New TV channel run exclusively by fully veiled women

After graduating from the mass communication department of Cairo University, Heba Seraq-Eddin couldn't find a job. Potential employers turned her down, she says, because of her veil. Heba wears the niqab, the black fabric that covers her whole face, except for the eyes.

"I used to tell them I won't appear on camera, my niqab won't be visible," recalls Serag-Eddin, trained as a director and camera operator. But there were no job offers and she felt that the networks rejected the very concept of the niqab in the workplace.

Then she came across an ad for a new TV channel called Maria, run exclusively by niqab-clad women. She was hired right away.

Maria, the first channel of its kind anywhere, kicked off with the Muslim holy month of Ramadan on July 20. Until it gets more funding and staff, it's a daily four-hour broadcast on its mother channel, Al-Omma, an independent channel seen in the Middle East.

In an apartment in the eastern Cairo district of Abasya, the female volunteers of Maria share two studios with Al-Omma's staff. Men occasionally help move the colored wooden panels on set and perform other technical chores. And Islam Abdallah, Al-Omma's executive director, steps in to offer advice on how to talk to the camera.

While new hires are being trained, the station is using the skills of other women who favor the hijab -- the veil that's more like a head scarf -- to help. But the objective is to depend solely on niqab-clad women. So far, they all work as volunteers.

"I felt that we finally have a place in society after being marginalized. As women wearing niqab, we had no rights, and no one to talk about us. Through Maria, we'll find people like us talking about us, with no discrimination," Seraq-Eddin says.

The niqab has sparked many debates about discrimination over the years. Public universities' ban of them during exams or in dormitories were the subject of numerous court battles and were condemned by advocacy groups. Women often complain of an unwelcoming job market with an unwritten discrimination.
Maria director Alaa Abdallah says that being part of the TV project showed her and other team members that they did, indeed, have the skills for the job.

"We are trying to create a better society after the earthquake of freedom that was January 25," Alaa Abdallah explains. She says Egypt's intellectuals should support her right to speak up and her right to give a marginalized segment of society a voice.

One of those intellectuals is not convinced. The network taps into the rhetoric of women's empowerment, says Adel Iskandar, media scholar at Georgetown University, but there is a "very strong case to be made that it's a gimmick."

Others are worried that the rise of political Islam in Egypt will radicalize the society.
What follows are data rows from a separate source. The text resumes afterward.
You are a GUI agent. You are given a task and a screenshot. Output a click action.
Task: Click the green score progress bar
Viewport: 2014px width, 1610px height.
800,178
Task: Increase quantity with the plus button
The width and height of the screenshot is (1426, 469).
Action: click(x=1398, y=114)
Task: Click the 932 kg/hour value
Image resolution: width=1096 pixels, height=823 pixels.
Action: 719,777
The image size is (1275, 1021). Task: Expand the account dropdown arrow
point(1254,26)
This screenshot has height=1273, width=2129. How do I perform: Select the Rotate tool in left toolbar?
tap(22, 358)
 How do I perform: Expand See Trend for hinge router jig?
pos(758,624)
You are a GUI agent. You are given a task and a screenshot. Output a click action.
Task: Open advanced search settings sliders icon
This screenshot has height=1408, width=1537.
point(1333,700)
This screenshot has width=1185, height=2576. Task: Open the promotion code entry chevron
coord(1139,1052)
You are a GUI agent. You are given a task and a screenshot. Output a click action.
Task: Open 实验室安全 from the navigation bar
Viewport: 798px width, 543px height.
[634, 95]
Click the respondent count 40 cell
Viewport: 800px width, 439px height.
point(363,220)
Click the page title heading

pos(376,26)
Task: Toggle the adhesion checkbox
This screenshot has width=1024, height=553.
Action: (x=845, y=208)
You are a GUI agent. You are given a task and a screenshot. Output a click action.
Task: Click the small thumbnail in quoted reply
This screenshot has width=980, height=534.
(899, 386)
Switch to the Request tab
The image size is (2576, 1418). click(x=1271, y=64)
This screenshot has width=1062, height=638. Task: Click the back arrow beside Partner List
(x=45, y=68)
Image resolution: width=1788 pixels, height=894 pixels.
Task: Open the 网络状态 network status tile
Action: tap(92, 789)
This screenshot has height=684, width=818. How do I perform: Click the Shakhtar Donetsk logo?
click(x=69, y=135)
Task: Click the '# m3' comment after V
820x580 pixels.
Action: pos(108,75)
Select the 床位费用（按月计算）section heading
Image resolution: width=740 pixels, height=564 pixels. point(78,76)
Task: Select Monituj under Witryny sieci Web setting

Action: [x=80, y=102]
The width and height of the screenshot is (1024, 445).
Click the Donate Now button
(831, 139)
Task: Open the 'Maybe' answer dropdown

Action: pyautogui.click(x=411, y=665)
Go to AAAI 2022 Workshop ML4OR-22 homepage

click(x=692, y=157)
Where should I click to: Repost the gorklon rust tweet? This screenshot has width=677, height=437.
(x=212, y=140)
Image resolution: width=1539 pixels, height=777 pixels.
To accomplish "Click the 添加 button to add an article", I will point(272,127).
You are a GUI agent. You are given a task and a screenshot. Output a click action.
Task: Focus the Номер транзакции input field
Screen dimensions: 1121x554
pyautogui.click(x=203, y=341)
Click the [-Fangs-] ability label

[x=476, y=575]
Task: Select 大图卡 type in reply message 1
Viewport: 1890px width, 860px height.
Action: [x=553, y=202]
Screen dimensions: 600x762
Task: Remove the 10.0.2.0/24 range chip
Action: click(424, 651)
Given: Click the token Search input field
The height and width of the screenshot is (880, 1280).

They argue that a TV network that features only women with covered faces is a "U-turn" on the path of the so-called Arab uprising.

Alaa Abdallah says she avidly supports freedom of expression, but wouldn't grant her critics the same leeway she demands. "I stand by freedom of expression as long as it isn't hostile to Islam," she says, arguing that "secular and liberal" channels are "destructive" in the way they are promoting ideas that would reshape society.



Abu Islam Abdallah, Alaa's father and the owner of Al-Omma, believes he's restoring the balance. By stressing the niqab, he believes he evens out what he describes as the "racism" against these women.
He describes as heretic the type of democratic system that allows women "to dress immodestly, work as dancers and even be members of Parliament." That's "pandemonium," he says.

Al-Omma -- which means the nation -- is full of "anti-Christianization" rhetoric. There is less of that on Maria, named for the woman thought to have been the prophet Mohammed's Coptic wife. Its female-oriented, cultural programming "within a religious framework," as Alaa Abdallah describes it, might even have greater potential than Al-Omma and its donation-based funding model.

Maria caters to a niche market untapped even by ultraconservative channels, according to Iskandar. But normalizing the appearance of women covered from head to toe in black could be a double-edged sword. "It takes away from their mystique, their exoticism," he argues.

Others believe Maria might end up isolating the niqab "community" and only underline the controversy over the full veil.

Either way, the biggest challenge, according to Iskandar, will be to overcome what may be visually dull presentation with creative content.